When a line in the entries below contains "Copy", tally it; give the tally with nothing added.

#####

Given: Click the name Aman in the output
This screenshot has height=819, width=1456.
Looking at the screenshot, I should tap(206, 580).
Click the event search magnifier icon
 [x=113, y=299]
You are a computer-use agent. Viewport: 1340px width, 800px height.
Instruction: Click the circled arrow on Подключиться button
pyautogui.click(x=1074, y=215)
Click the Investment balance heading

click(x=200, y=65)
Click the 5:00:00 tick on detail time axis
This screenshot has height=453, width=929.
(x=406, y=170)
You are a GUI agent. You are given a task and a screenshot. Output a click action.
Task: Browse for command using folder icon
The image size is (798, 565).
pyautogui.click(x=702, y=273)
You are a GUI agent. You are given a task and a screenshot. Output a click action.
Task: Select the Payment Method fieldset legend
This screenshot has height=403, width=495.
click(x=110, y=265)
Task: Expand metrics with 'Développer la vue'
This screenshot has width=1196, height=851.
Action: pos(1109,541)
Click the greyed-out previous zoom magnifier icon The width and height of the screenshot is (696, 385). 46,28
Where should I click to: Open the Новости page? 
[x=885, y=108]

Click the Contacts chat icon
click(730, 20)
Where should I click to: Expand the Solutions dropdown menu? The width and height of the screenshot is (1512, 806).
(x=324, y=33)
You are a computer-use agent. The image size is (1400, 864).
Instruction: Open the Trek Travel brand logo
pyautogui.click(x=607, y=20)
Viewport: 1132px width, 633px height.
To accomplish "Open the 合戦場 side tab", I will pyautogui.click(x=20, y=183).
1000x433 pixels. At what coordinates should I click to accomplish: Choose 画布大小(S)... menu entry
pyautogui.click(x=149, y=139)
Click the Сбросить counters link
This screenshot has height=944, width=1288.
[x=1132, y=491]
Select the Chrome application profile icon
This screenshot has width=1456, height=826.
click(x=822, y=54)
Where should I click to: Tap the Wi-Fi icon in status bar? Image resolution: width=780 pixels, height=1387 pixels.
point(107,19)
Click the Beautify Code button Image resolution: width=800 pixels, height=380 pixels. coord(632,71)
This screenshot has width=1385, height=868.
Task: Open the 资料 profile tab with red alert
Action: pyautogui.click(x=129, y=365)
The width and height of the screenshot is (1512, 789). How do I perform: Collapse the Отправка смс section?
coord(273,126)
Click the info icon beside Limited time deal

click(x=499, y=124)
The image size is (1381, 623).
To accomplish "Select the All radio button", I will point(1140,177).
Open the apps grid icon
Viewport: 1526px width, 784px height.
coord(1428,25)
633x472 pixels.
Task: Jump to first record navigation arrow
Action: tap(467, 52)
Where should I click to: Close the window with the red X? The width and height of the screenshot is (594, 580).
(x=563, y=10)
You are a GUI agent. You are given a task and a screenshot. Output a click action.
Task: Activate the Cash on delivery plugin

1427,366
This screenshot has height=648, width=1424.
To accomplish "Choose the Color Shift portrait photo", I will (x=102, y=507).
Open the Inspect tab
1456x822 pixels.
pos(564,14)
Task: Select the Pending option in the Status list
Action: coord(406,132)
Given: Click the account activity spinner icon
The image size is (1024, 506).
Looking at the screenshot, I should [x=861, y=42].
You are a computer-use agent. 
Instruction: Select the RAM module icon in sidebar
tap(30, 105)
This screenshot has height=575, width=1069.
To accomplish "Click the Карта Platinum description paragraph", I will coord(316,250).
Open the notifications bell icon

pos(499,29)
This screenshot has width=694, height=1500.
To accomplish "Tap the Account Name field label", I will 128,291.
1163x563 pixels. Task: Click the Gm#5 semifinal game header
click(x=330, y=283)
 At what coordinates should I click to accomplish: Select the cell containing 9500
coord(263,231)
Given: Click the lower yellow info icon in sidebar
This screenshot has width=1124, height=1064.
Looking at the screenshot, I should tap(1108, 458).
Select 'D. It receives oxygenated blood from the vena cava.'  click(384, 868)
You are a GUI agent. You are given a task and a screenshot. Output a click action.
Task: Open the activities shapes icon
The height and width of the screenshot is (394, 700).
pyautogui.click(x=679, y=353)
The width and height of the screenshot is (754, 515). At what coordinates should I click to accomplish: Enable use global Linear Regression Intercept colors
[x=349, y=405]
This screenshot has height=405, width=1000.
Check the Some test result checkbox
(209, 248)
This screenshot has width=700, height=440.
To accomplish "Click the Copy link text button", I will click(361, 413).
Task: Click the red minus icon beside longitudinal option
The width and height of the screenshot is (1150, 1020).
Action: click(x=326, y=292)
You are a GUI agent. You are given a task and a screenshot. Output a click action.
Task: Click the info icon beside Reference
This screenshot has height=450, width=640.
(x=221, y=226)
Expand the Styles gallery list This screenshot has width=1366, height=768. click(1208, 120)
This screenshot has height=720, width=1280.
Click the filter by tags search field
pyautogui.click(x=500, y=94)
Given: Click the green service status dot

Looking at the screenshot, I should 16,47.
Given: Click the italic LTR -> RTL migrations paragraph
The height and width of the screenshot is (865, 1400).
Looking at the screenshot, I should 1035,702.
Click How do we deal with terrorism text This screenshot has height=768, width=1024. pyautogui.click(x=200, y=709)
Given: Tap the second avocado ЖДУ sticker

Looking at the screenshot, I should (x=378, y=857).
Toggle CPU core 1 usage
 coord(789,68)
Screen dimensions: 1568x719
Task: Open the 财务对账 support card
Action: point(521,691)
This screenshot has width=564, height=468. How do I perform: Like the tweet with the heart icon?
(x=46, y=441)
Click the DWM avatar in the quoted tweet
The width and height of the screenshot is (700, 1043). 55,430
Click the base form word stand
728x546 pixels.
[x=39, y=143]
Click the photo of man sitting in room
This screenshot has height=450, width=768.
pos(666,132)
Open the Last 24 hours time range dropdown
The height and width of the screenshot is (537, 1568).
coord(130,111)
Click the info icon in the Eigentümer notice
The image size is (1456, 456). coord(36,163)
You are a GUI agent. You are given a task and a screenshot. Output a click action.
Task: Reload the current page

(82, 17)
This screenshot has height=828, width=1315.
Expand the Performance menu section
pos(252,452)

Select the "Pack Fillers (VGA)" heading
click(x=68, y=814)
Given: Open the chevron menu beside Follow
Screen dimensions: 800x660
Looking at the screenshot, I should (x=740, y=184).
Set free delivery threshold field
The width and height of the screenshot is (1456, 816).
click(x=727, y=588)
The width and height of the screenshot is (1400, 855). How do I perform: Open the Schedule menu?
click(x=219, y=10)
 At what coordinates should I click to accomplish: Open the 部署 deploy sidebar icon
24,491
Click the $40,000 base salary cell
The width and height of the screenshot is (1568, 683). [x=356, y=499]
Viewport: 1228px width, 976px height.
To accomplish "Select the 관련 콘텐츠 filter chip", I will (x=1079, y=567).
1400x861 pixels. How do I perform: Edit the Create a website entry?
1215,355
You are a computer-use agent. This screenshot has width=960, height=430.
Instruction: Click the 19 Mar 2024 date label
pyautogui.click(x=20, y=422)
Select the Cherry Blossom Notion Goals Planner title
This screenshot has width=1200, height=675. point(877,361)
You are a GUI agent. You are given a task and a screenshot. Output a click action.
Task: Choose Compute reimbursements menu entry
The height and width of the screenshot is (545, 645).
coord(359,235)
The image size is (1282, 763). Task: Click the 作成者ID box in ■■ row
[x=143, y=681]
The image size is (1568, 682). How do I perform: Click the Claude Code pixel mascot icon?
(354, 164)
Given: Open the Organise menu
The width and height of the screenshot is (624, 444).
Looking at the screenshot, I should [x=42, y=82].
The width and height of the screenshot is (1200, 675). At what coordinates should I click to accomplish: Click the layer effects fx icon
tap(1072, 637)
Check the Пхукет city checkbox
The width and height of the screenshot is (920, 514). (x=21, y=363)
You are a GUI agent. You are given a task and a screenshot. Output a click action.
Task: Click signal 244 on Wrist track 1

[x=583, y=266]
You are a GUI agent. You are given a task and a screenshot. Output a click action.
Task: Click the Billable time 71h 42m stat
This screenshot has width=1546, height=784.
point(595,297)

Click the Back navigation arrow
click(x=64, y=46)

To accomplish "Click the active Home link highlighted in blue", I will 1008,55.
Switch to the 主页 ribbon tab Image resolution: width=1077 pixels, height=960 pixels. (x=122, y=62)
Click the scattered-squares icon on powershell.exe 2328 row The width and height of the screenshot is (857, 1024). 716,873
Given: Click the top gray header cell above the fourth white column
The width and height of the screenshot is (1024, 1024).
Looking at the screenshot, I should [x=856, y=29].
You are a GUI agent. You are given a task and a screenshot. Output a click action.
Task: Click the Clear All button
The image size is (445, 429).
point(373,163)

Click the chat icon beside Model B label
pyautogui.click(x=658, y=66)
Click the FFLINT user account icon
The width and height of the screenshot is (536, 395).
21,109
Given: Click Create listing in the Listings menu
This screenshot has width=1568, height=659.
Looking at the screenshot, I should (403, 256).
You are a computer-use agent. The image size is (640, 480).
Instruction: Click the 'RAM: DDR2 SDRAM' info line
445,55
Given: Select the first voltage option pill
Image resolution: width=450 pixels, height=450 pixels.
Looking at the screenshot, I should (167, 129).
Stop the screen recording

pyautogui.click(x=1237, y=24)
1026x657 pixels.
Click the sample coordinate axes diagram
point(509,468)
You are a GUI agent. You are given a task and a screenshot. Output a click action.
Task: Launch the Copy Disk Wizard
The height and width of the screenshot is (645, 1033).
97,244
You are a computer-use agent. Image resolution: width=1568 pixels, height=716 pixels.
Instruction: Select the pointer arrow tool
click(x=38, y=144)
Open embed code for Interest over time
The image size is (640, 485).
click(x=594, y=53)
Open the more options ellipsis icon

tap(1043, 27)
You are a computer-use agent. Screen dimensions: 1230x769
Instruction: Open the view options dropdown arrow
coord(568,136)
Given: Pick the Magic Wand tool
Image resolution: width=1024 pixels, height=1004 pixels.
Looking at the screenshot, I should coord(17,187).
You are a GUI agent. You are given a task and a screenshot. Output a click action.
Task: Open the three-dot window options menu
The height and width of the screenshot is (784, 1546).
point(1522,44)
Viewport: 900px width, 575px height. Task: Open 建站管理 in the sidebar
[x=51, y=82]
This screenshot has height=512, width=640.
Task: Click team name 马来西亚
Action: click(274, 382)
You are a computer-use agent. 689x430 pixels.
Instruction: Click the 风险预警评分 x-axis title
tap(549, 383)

#####

● **Solution for this task**:
2